The findings weren’t a surprise to Carnell, because “there are increasing studies in psychiatry linking the gut and brain. It goes both ways. If there are gastrointestinal symptoms, they may be linked to anxiety or depression. The gut communicates with the brain through various pathways — various hormones, for example, and the vagus nerve.”

One thing the current study can’t do is prove that the hunger is causing the anger, Carnell said. It can only show there’s an association.

Practically speaking, “if people find themselves often very hungry and in a bad mood they might need to assess whether they are eating enough during the day, or whether they might want to change to smaller meals throughout the day,” said Jennifer Cholewka, RD, a certified clinically advanced nutrition coordinator at Mount Sinai Hospital.

For those who are frequently hungry, it might make sense to keep a healthy snack on hand, like a banana, apple or handful of nuts, Cholewka said.

Becoming aggressive when you’re hungry might have had evolutionary benefits, said Dr.
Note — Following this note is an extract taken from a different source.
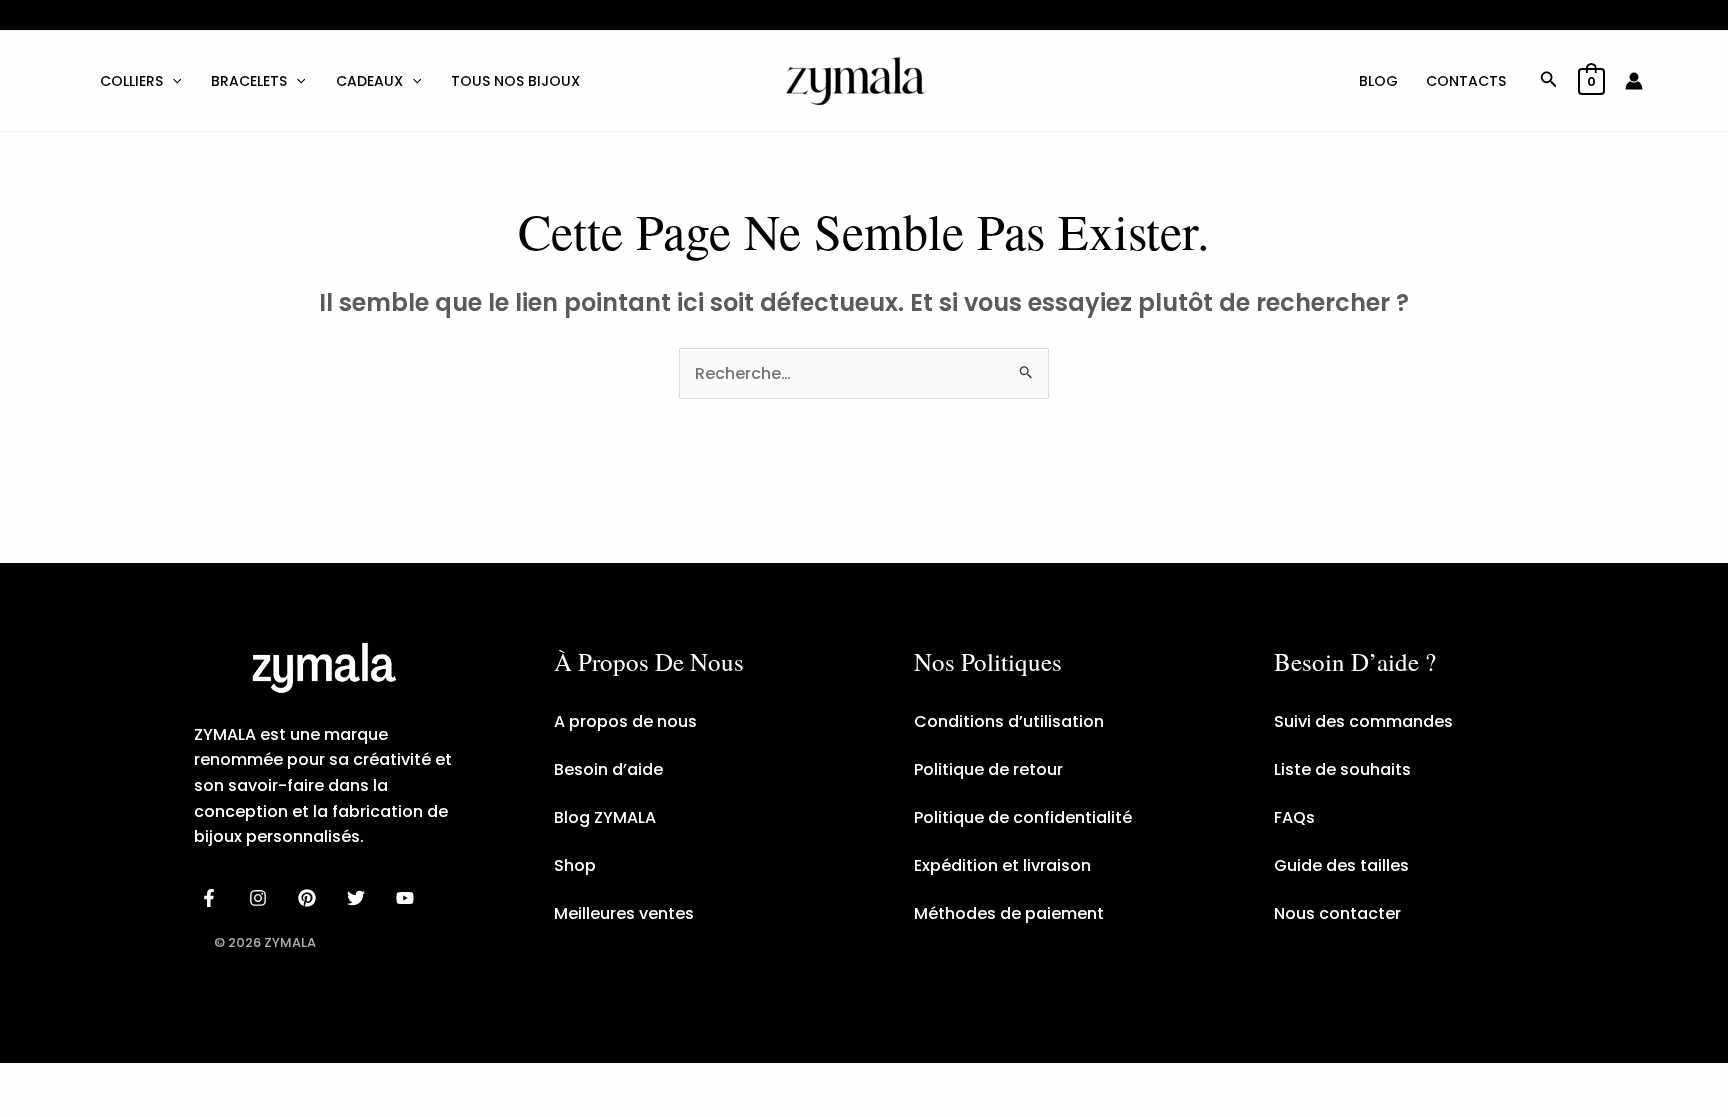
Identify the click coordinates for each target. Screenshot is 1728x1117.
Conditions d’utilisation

Debra Safer, an associate professor in the department of psychiatry at the Stanford University School of Medicine. In times of food scarcity, that aggressiveness might drive you out to search harder, she added.

People who suspect they might have hanger issues, could try writing down their emotional state and levels of hunger during the day, like the volunteers in the study, Safer said. Then they could see for themselves if their hunger and anger were linked.